Introvert or Extrovert?


Are you an introvert or an extrovert? In high school and college, I would have laughed if you called me an introvert, but as I get older, I feel more and more comfortable being by myself. Part of this shift was reading several articles that described into/extroversion as less of a personality trait and more of our personal source of energy. According to this line of thinking:

Introverts gain energy by spending time alone. They find being around people, especially large groups, draining.

Extroverts energy comes from other people. They usually find that their energy levels drop if they spend too much time alone.

My switch from feeling more like an extrovert to a definite introvert has been a bit humbling. In fact, I used to tease my husband for having what I dubbed “loner tendencies.” Although Casey is outgoing and friendly, he gets an insane amount of pleasure out of sailing alone, or a solitary run, or a weekend completely to himself. He needs time after work to sit on the couch and watch a TV show – alone. He is totally energized by puttering around, working on his own projects, doing his own thing.

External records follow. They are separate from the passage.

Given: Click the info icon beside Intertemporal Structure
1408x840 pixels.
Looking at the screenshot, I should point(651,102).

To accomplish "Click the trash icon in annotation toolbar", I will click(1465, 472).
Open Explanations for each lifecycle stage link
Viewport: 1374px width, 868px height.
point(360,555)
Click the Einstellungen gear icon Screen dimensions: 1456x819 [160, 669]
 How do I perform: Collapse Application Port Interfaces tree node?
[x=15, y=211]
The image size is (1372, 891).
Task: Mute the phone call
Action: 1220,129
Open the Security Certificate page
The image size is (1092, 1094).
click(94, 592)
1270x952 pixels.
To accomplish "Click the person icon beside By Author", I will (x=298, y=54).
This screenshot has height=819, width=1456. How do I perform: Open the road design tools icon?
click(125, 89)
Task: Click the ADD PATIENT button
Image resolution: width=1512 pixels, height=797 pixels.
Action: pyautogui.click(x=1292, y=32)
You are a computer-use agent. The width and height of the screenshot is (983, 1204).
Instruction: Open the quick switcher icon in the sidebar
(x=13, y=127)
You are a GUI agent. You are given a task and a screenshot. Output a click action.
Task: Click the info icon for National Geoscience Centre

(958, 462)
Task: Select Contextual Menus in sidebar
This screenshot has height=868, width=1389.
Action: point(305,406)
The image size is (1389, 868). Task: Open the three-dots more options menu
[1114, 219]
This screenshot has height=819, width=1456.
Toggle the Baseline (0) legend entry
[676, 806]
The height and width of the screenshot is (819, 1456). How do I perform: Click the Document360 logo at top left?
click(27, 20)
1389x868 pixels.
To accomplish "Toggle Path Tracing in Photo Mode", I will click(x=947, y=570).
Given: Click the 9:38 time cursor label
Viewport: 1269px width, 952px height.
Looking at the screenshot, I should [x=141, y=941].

Recently though, my solitary habits have totally eclipsed his. Part of this likely has to do with the fact that I am no longer working outside of the home, but even more than that, I feel like my interest in being social has totally dropped. Sure, I love to chat with family and friends over the phone, and I love email trains and group text messages. But if I had to choose between going out with Casey’s coworkers or curling up with a book, nine times out of ten I choose the book.

I guess that means we are a good match – both of us need space and time alone. But it could also mean that we unintentionally isolate ourselves. It’s important for us to recognize the difference between being anti-social and simply needing to recharge.

So where do you stand on the spectrum? Anyone feel like they’ve shifted more in one way or another over the years or are you solidly exactly the same?